Summary
This narrative review examines polymeric nanoparticles as a platform technology for improving cancer immunotherapy outcomes. The authors discuss design strategies for developing PNPs to deliver immune modulators and antigens, and elucidate mechanisms—including tumour microenvironment remodelling and prolonged drug release—by which nanotechnology addresses key challenges such as poor tumour penetration, immune resistance, and off-target effects.
UK applicability
As a review of nanoparticle engineering for cancer treatment, findings are relevant to UK pharmaceutical and biomedical research communities and regulatory frameworks (MHRA, NICE) governing nanotherapeutic approval.

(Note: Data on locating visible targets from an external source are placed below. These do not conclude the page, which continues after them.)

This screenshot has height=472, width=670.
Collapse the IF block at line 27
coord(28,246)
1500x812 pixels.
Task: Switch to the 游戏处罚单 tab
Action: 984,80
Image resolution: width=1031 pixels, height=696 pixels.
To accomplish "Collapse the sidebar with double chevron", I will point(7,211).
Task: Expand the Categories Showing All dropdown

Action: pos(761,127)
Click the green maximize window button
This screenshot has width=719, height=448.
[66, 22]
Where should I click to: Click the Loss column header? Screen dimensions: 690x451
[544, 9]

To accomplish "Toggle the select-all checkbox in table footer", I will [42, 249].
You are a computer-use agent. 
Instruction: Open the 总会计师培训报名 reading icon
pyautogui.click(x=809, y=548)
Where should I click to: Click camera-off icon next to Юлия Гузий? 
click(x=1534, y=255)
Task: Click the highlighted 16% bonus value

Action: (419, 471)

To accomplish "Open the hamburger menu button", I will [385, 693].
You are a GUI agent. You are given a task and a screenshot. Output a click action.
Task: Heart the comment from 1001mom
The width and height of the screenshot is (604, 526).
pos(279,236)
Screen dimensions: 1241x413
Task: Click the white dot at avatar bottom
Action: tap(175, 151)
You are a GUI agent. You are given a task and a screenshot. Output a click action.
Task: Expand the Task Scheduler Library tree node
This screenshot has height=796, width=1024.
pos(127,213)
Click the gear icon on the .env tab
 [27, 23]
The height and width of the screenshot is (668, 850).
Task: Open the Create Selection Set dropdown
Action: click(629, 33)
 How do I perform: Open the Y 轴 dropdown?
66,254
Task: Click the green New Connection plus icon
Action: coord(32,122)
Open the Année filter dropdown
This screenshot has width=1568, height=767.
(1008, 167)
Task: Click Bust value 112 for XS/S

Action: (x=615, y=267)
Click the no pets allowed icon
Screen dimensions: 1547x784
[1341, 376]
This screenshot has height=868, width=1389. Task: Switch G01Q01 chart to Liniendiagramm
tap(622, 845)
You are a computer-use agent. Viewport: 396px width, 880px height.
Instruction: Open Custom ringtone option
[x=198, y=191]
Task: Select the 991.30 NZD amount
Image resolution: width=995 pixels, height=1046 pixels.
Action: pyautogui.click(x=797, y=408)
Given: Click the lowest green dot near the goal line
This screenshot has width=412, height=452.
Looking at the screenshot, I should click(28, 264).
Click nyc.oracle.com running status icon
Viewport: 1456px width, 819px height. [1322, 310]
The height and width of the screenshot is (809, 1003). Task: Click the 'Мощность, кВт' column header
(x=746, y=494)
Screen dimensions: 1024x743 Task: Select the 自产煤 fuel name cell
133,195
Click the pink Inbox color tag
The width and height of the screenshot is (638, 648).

Direct applicability to farming systems or soil health is absent.
Key measures
Mechanisms of PNP-mediated immunotherapy efficacy, tumour microenvironment modification, immunological activation, and therapeutic agent release kinetics (specific quantitative metrics not detailed in abstract)
Outcomes reported
The review summarises design and development approaches for polymeric nanoparticles (PNPs) in delivering immunotherapeutics, antigens, and bioactive compounds to enhance cancer treatment efficacy and specificity. It describes mechanisms by which PNPs modify the tumour microenvironment, activate immune responses, and enable prolonged therapeutic agent release.